Relevons que ce volet de solidarité avait été totalement ignoré par François Hollande lors de sa conférence de presse du 14 janvier pour présenter le pacte de responsabilité destiné à « baisser le coût du travail ». C’est l’appel des 82 parlementaires lancé le 4 avril, devenu l’ « Appel des 100 » pour « retrouver la confiance par un nouveau contrat de majorité », qui a contraint Manuel Valls à porter à 5 milliards € les mesures d’aide en faveur des plus modestes de nos concitoyens.

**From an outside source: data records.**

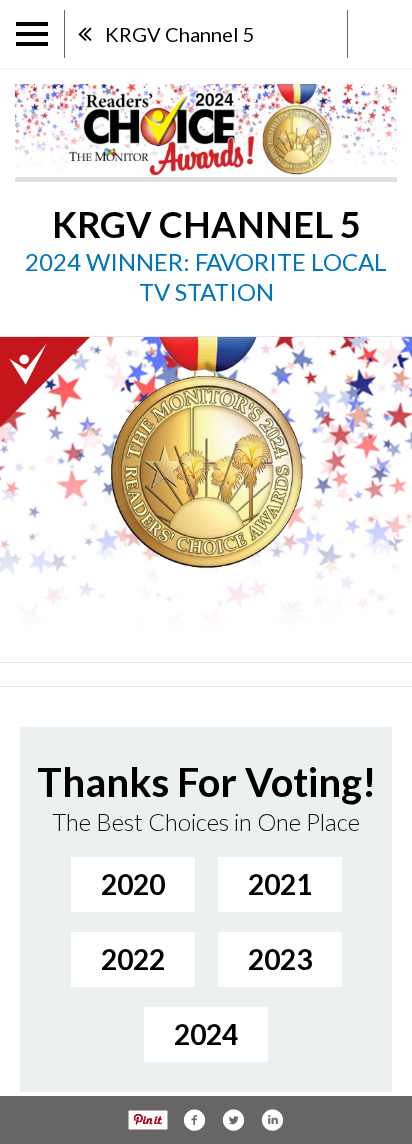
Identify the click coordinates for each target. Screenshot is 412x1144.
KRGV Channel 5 (180, 34)
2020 (133, 884)
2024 (206, 1034)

Le financement de la politique d’aide aux entreprises pour une relance présumée de l’emploi repose sur une réduction sans précédent de la dépense publique, de 50 milliards sur les 3 ans à venir, après 10 milliards en 2013 et 15 en 2014, avec le gel des salaires et des retraites, la compression de la protection sociale et la forte diminution des dotations aux collectivités territoriales.

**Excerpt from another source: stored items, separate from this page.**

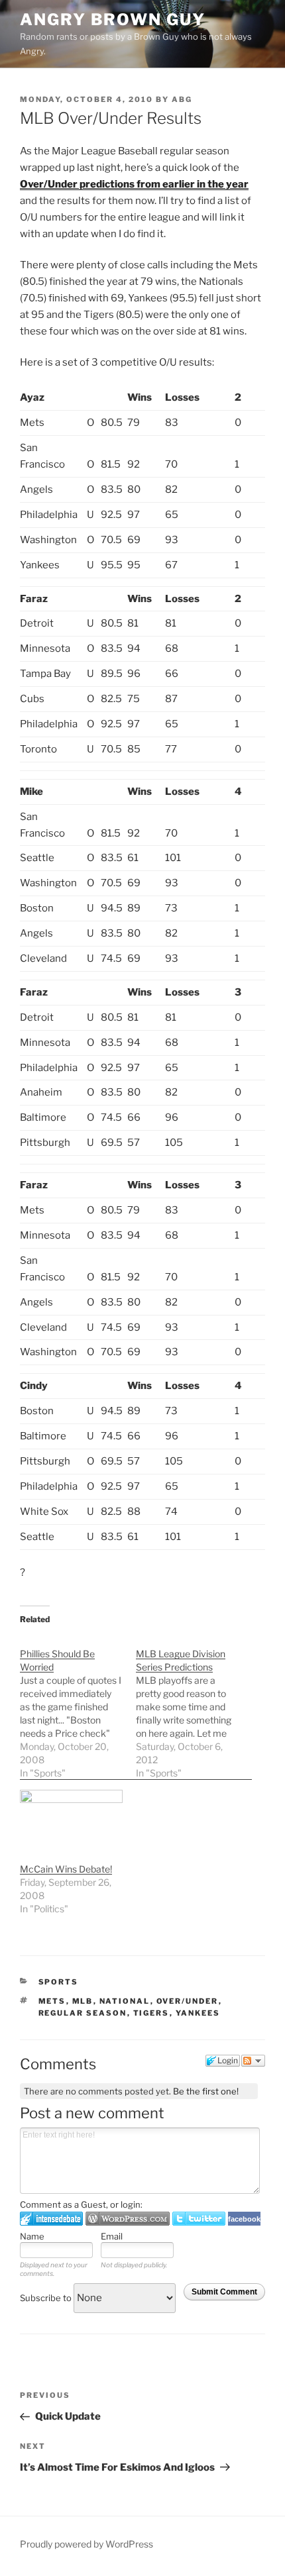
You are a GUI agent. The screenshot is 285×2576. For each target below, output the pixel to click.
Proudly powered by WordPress (86, 2544)
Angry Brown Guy (112, 19)
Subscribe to (47, 2298)
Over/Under (187, 2001)
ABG (182, 99)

Même les experts du FMI alertent depuis près de deux ans, après de nombreux économistes reconnus, sur les dégâts récessifs et sociaux des politiques austéritaires qu’ils avaient eux-mêmes préconisées : la diminution sévère des dépenses publiques étouffe la croissance et génère le chômage, réduisant la demande par la baisse du pouvoir d’achat, engendrant la diminution des recettes fiscales et la hausse de la dette, tous effets contraires à l’objectif recherché.
La rapporteure générale du budget au Parlement, peu suspecte de sympathies pour la gauche du PS, tire publiquement ce même constat en déclarant dans un récent rapport : “Selon les prévisions établies par le ministère des finances et des comptes publics, le plan d’économie de 50 milliards d’euros proposé par le gouvernement pour la période 2015 à 2017, soit une réduction de dépenses de plus de 2 points de PIB, aurait ainsi un impact négatif sur la croissance de 0,7% par an en moyenne entre 2015 et 2017, et pourrait entraîner la suppression de 250 000 emplois à l’horizon 2017”.
Par ailleurs, François Rebsamen, le Ministre du travail, attend du pacte de responsabilité de 41 milliards € pour les entreprises, la création par celles-ci de 190 000 emplois en 2017, et un petit regain de croissance final de +0,6% par an… Globalement, ce sera un demi-point de croissance en moins chaque année et une perte de 60 000 emplois en 2017.
Cette perspective marque l’échec de la politique de l’offre choisie par François Hollande et Manuel Valls. Pour l’année 2014, cet échec est confirmé par les prévisions de l’INSEE, avec une croissance estimée à 0,7%, contre 1% prévu par le gouvernement, et un chômage à 10,2% de la population active. Ces mauvais chiffres s’ajoutent, pour cette même année, à la baisse de 3 milliards € des rentrées fiscales par rapport au produit attendu, à une prévision de déficit public supérieure à 4% du PIB contre l’objectif gouvernemental de 3,8%, et à une augmentation de la dette à plus de 95% du PIB contre 90,6% à la fin 2012.
Nous ne pouvons nous résigner au soutien aveugle à une ligne gouvernementale qui conduit inéluctablement à l’échec économique, social et politique en 2017, et qui ne correspond pas aux valeurs que nous portons.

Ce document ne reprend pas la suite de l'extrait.